'Reads like early Nabokov: barbed, provocative, virtuosic in his performance of linguistic jokes...rollicking, unsettling and furiously intelligent' Guardian
'Full of pathos and penetrating insights into the best and worst in human nature. A consummate performance, it's a book that might finally silence Self's critics' Spectator
This dark yet hilariously satirical state-of-an-era novel sees Will Self's middle-class, middle-English characters apparently trapped in a timeless go-round of polite chitchat in dinner parties that refract like a hall of mirrors, until one day someone says something to the effect of, 'This way to the gas chamber, please, ladies and gentlemen.'
The Quantity Theory of Morality finally solves the equation of time and money that dominates our lives, in a way that is simultaneously deranging, destabilizing and hilarious, showing Self to be both a master of satire and slapstick humour and a sublime and thoughtful critic of the alienation of modern life.
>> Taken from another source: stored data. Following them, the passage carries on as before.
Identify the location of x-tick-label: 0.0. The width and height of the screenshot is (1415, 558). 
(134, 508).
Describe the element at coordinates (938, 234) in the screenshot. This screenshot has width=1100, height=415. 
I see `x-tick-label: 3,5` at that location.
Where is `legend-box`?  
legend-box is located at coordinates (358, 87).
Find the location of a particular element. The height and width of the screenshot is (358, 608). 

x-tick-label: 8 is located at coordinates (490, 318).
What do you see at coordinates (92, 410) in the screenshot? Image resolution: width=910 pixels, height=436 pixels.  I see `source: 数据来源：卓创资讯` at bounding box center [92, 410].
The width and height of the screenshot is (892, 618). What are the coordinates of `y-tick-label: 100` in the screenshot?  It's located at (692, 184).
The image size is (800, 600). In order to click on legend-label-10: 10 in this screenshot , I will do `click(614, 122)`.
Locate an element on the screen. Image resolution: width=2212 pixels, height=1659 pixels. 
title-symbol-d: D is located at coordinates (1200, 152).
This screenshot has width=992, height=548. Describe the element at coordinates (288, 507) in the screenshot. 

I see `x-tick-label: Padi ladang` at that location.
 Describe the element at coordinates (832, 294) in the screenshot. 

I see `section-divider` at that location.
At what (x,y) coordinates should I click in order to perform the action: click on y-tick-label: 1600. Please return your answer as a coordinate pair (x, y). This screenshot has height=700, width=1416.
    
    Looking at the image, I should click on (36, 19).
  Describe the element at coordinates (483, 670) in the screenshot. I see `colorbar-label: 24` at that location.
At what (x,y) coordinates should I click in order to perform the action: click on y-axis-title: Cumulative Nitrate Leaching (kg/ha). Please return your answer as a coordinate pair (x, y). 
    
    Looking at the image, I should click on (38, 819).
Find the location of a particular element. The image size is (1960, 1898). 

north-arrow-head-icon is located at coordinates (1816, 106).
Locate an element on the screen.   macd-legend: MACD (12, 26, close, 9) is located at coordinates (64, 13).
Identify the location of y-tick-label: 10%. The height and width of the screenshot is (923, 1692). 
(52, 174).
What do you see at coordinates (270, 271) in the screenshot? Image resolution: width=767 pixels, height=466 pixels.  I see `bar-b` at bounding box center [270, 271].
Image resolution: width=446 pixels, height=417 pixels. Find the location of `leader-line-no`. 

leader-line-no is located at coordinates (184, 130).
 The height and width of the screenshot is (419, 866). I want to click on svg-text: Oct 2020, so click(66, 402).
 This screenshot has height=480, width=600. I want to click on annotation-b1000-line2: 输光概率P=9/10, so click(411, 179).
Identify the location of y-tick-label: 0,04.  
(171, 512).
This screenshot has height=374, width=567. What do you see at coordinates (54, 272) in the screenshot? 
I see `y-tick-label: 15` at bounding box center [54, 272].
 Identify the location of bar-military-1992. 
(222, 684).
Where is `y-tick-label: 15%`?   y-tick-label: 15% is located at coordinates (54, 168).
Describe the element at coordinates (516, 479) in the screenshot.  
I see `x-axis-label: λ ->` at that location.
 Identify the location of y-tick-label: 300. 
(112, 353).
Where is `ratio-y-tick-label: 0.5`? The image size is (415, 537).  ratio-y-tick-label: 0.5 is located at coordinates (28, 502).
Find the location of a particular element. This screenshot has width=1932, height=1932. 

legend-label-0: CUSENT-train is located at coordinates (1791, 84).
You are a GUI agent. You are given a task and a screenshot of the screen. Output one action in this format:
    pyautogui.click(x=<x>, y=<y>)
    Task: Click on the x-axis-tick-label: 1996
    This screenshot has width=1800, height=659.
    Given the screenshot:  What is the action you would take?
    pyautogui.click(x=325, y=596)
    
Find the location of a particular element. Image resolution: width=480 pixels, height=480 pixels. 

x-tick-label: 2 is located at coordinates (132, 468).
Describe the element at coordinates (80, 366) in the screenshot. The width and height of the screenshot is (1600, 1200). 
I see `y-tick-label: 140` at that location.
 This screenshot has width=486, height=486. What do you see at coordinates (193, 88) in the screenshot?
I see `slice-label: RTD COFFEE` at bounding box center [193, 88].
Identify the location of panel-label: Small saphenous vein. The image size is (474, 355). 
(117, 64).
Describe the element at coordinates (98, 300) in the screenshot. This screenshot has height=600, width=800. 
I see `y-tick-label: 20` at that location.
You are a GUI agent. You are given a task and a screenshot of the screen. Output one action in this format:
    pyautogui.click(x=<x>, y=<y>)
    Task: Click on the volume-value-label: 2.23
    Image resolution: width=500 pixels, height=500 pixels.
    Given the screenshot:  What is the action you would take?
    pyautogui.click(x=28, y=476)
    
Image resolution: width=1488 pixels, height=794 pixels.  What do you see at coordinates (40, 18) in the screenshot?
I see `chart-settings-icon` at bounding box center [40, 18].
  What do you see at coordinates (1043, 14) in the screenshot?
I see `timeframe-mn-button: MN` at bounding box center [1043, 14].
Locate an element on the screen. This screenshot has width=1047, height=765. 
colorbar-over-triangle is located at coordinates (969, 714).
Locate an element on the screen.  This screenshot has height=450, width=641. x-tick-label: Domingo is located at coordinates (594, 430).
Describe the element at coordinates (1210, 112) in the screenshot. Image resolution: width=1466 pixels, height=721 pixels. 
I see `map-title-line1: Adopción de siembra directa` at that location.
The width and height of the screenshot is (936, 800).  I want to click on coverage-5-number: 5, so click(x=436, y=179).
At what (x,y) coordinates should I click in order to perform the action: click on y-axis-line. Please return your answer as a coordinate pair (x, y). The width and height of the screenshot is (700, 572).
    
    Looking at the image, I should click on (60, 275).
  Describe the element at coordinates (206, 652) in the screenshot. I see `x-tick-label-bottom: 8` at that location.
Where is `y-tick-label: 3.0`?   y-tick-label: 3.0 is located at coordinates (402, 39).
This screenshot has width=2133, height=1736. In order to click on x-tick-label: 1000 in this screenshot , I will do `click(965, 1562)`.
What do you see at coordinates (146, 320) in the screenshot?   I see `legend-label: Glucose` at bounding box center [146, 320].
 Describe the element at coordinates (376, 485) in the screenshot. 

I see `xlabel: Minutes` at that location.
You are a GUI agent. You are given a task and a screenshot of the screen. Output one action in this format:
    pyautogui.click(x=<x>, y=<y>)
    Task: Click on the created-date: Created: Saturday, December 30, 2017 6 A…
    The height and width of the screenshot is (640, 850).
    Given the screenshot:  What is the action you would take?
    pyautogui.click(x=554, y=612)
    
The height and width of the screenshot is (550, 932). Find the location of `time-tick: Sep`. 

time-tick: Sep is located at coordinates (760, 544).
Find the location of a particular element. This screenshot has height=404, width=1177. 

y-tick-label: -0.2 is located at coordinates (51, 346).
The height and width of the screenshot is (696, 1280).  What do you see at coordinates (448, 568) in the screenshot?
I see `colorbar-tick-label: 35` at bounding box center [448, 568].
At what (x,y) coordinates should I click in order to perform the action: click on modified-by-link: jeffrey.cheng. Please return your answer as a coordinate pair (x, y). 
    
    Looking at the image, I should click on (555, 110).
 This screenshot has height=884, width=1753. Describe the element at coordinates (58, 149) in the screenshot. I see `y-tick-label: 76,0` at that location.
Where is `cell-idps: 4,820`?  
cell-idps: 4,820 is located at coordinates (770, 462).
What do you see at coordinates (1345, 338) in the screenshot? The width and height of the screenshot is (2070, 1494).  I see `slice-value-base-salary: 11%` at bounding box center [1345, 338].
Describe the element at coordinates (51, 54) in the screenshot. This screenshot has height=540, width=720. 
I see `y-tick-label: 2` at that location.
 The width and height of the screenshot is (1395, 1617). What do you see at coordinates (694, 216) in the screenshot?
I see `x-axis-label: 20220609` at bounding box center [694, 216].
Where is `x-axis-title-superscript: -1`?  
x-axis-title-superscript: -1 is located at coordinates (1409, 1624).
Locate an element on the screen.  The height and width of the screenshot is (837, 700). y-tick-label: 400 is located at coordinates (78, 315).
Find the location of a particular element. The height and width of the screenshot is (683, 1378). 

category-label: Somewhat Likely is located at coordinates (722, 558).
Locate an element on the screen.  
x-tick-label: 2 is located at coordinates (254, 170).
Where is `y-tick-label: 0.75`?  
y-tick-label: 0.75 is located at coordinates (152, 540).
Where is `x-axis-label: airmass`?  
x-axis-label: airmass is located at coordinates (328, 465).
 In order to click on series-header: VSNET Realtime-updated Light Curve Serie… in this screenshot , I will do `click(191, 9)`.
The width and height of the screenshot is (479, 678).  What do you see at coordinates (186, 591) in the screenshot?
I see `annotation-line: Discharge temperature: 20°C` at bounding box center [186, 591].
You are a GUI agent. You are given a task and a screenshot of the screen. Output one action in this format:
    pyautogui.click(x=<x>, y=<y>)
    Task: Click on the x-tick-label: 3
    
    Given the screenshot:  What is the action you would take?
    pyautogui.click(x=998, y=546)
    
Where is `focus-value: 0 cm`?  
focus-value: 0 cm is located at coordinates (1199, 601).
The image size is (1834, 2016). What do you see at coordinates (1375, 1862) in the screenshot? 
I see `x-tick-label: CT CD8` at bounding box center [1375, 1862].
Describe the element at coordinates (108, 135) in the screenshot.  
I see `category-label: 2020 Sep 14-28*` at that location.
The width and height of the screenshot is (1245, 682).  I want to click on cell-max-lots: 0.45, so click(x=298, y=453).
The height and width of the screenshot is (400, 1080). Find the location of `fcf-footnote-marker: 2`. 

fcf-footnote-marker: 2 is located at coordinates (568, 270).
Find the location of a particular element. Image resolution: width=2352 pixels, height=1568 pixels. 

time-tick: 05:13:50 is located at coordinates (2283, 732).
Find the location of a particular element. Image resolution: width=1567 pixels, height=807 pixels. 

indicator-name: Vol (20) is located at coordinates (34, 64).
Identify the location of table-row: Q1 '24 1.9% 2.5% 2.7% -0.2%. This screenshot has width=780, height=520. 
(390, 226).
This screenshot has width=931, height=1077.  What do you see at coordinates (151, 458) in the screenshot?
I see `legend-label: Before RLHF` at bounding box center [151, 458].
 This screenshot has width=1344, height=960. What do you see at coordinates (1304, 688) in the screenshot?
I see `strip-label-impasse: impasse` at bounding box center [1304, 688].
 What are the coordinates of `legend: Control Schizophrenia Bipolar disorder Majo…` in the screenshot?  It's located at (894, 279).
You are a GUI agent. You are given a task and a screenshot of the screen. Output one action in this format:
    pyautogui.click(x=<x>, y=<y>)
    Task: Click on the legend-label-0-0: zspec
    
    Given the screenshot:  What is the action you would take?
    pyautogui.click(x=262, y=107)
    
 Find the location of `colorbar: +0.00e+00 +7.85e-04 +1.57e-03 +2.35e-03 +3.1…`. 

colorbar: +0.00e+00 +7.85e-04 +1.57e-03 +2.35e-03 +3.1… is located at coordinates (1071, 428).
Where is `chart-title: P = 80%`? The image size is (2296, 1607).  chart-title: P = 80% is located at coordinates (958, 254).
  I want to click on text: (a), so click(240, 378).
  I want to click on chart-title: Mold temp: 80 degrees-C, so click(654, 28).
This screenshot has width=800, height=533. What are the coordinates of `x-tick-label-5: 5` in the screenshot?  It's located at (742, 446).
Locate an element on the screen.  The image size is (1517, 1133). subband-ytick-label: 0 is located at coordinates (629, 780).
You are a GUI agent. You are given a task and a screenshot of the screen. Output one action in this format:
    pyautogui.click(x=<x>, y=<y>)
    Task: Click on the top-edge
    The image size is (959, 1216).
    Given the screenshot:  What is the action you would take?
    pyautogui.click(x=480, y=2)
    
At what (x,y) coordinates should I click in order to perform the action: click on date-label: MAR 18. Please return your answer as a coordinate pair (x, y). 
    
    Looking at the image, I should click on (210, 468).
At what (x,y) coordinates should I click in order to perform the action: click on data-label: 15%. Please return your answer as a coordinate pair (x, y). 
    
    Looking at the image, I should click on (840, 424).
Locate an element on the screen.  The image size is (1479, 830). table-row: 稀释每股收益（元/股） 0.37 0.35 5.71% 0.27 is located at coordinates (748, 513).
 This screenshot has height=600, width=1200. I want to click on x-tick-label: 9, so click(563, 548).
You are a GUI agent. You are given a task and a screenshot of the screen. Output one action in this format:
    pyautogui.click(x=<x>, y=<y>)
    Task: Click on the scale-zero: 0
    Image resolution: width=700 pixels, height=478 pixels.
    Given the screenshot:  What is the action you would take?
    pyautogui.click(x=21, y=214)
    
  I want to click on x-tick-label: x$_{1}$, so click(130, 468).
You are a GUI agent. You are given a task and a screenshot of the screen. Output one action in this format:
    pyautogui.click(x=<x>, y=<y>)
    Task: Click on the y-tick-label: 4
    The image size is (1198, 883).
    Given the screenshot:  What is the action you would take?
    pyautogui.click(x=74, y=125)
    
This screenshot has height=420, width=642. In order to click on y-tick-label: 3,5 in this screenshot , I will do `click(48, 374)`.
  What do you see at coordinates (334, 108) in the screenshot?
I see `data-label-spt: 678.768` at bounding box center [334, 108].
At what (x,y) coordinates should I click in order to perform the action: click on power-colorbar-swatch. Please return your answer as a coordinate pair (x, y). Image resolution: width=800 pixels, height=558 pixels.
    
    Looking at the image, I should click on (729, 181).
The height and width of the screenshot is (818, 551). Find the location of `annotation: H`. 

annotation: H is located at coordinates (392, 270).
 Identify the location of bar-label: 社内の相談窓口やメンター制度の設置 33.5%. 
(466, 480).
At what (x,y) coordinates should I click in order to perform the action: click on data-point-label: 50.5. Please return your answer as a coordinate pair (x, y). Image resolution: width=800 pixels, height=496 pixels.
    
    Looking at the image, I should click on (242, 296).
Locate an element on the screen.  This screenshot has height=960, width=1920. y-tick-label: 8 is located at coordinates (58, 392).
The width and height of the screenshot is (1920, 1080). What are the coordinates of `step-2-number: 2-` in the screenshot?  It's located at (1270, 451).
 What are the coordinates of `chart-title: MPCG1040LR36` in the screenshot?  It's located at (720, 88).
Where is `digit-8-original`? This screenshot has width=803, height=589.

With The Quantity Theory of Morality, Self provides the sequel to his award-winning debut of 35 years ago, The Quantity Theory of Insanity. That literary psycho-surgery proved there wasn't enough sanity to go around - now he's established what many of us fear to be the absolute truth: there isn't enough good to go around, either.
Autorentext
Will Self is the author of many novels and books of non-fiction, including Great Apes, The Book of Dave, How the Dead Live, which was shortlisted for the Whitbread Novel of the Year 2002, The Butt, winner of the Bollinger Everyman Wodehouse Prize for Comic Fiction 2008, Umbrella, which was shortlisted for the Booker Prize 2012, and Elaine. He lives in south London.